Tasks.
(A) Answer these from the faculty profile of Amy Dooling, giving each answer on its own line marked (i), (ii), (iii):
(i) In what year did she join Connecticut College?
(ii) What award did she receive in 2015?
(iii) Which foundation funded the Initiative in Global Education?
(B) List every specialization given under "Specializations" in the Amy Dooling faculty profile.
(C) Carry on writing the Amy Dooling faculty profile from its last sentence onward.

Text segment.
Amy Dooling


Amy Dooling

VP for Strategic Initiatives and Special Advisor to the President
Professor of Chinese

Joined Connecticut College: 1998

Education
B.A., M.A., Ph.D., Columbia University


Specializations

Modern and Contemporary Chinese fiction and drama

Chinese women's writing

History of the women's movement and feminism in China

Translation

A scholar of modern Chinese literature, Amy Dooling has published books on 20th century women’s writing and feminist literary culture. As Associate Dean of Global Initiatives, Dooling works with offices and individuals across campus to coordinate the College’s global education efforts.

In her expanded role, Professor Dooling works with offices and individuals across campus to coordinate the College's global education efforts. She provides leadership and vision for the Walter Commons, overseeing a wide-ranging portfolio. In addition to partnering with senior administrators and directors to advance the goals of full participation, she contributes to the development of the global-local engagement dimensions of the new Connections program, promotes curricular integration of study away, and advances innovations in the College’s world language programs.

She graduated summa cum laude with a B.A. in East Asian Studies from Columbia University, where she also earned her master's degree and Ph.D. in Chinese literature. 

Beyond EALC, Dooling has been deeply involved in general education revision through her service on the Education Planning Committee (EPC) and the Connections Coordinating Committee. From 2011-16 she also led the International Commons Steering Committee and from 2014-18 co-directed the Initiative in Global Education, a multi-year project funded by a generous grant from the Andrew W. Mellon Foundation.

Dooling is the 2015 recipient of the Helen Brooks Regan Faculty Leadership award, presented annually to a tenured faculty member whose outstanding service in a leadership role exemplifies the College’s commitment to shared governance, democratic process, and campus community development.

Dooling’s scholarly research focuses on the intersections between political activism and cultural expression in modern China. She has written extensively on the subject of radical women writers and early twentieth-century feminism, the topic of her first book Women’s Literary Feminism in Twentieth Century China (Palgrave, 2005). This monograph and her highly regarded work as a translator, particularly her two anthologies Writing Women in Modern China (Columbia University Press, 1998) and Writing Women in Modern China: The Revolutionary Years (Columbia University Press, 2005) have been praised as “important landmarks in Chinese gender studies.” Her latest research project examines gender, labor migration and politically-engaged art in the contemporary post-socialist PRC.

Raw data.

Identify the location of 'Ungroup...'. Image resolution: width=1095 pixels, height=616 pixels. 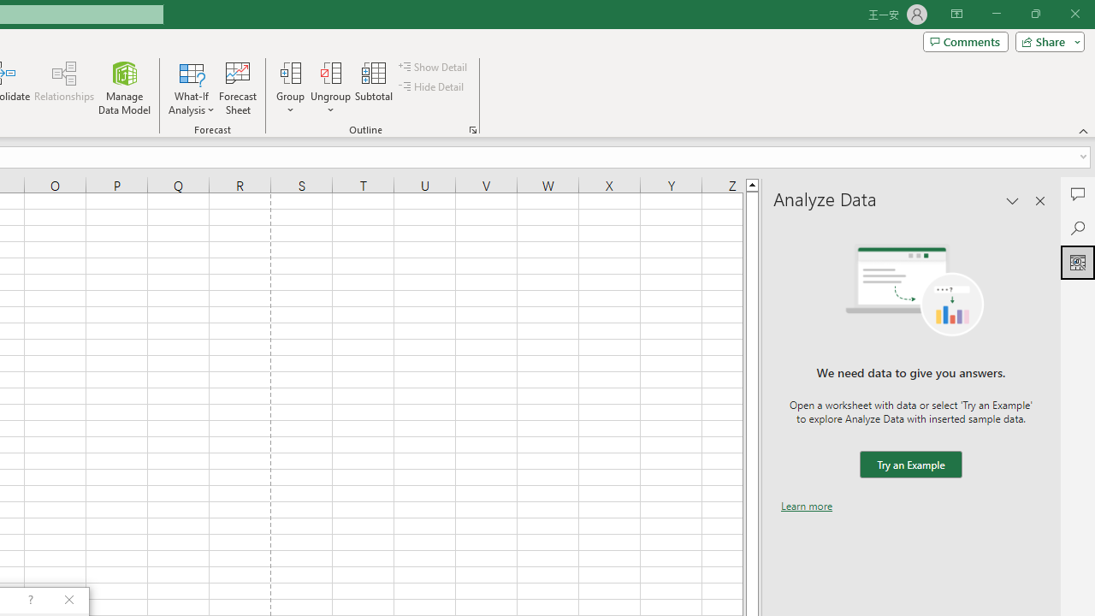
(331, 72).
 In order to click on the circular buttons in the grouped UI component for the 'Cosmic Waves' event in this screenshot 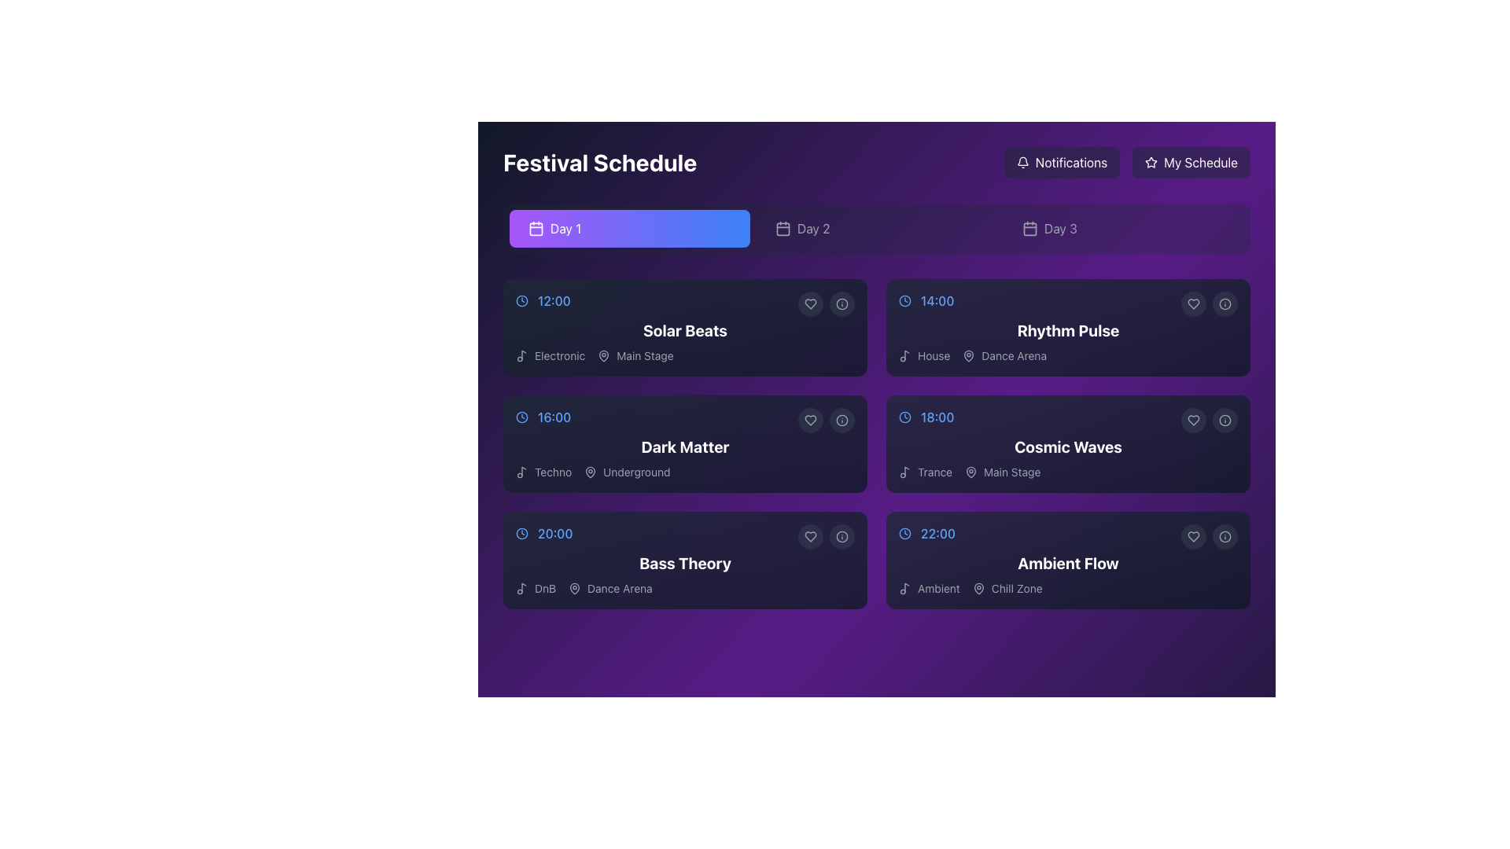, I will do `click(1208, 420)`.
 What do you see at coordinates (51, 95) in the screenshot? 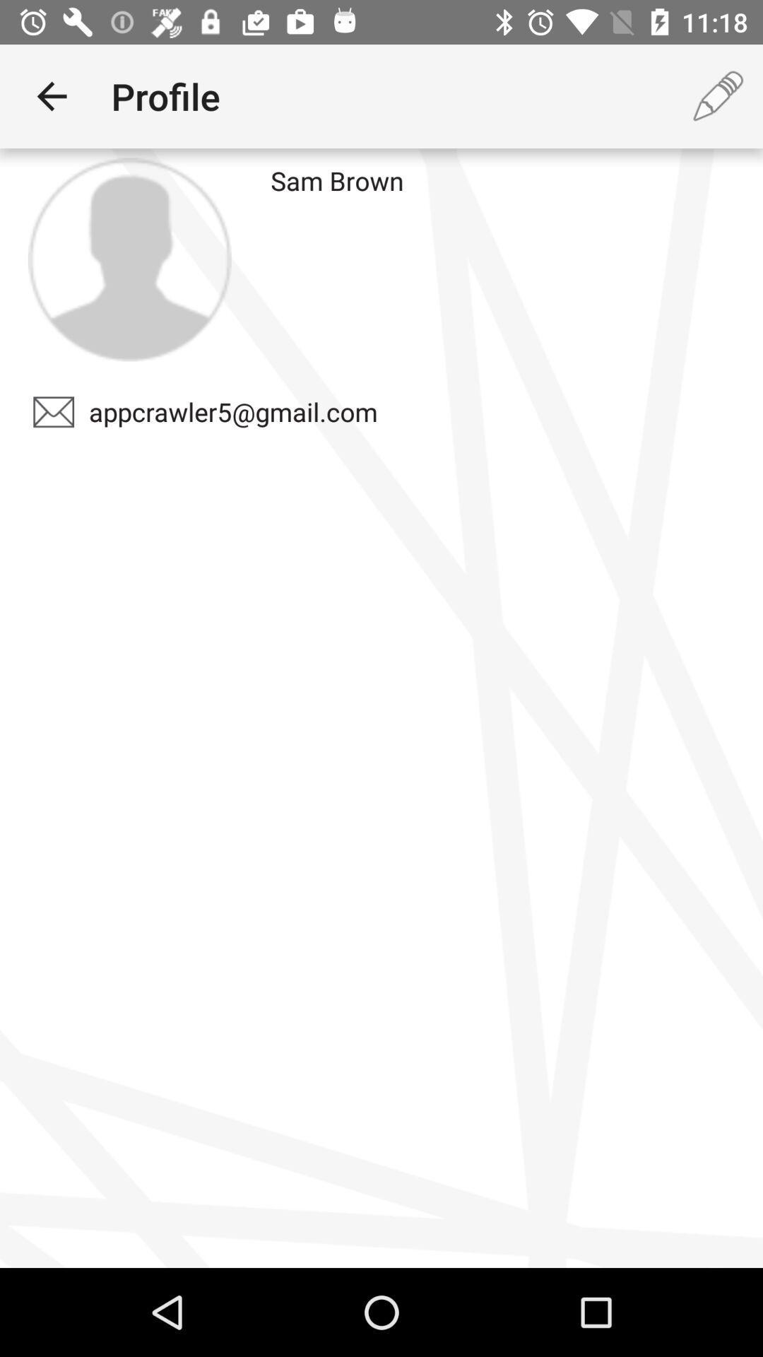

Task responses.
(A)
(i) 1998
(ii) The Helen Brooks Regan Faculty Leadership award
(iii) The Andrew W. Mellon Foundation

(B)
- Modern and Contemporary Chinese fiction and drama
- Chinese women's writing
- History of the women's movement and feminism in China
- Translation

(C)
Professor Dooling has received numerous fellowships and grants to support her research, including a Mellon Fellowship in the Humanities, a President's Fellowship from Columbia University, and grants from Fulbright, American Council of Learned Societies, the Chiang Ching-kuo Foundation and, most recently, the National Endowment for the Humanities. She has been invited to speak on her research at the Sackler Center for Feminist Art at the Brooklyn Museum, the Freer Gallery of the Smithsonian Institute in Washington D.C., the Pembroke Center at Brown University, the East-West Center at University of Hawaii, and the Fairbank Center at Harvard. Dooling was featured as a scholarly expert in a documentary film about the late Qing revolutionary martyr Qiu Jin, Autumn Gem (2009).

Dooling's more recent publications include translations of work by two preeminent Chinese playwrights – Cao Yu’s Sunrise (Methuen Drama Anthology of Modern Asian Plays, 2014) and Tian Han’s Guan Hanqing (Columbia Anthology of Modern Chinese Drama, 2014), and an essay “September 1929, Woman Writer Magazine Launched in Shanghai: Gender, Commercialism and the Literary Market” A New Literary History of Modern China (Harvard University Press, 2017).

Visit the The Otto and Fran Walter Commons for Global Study and Engagement.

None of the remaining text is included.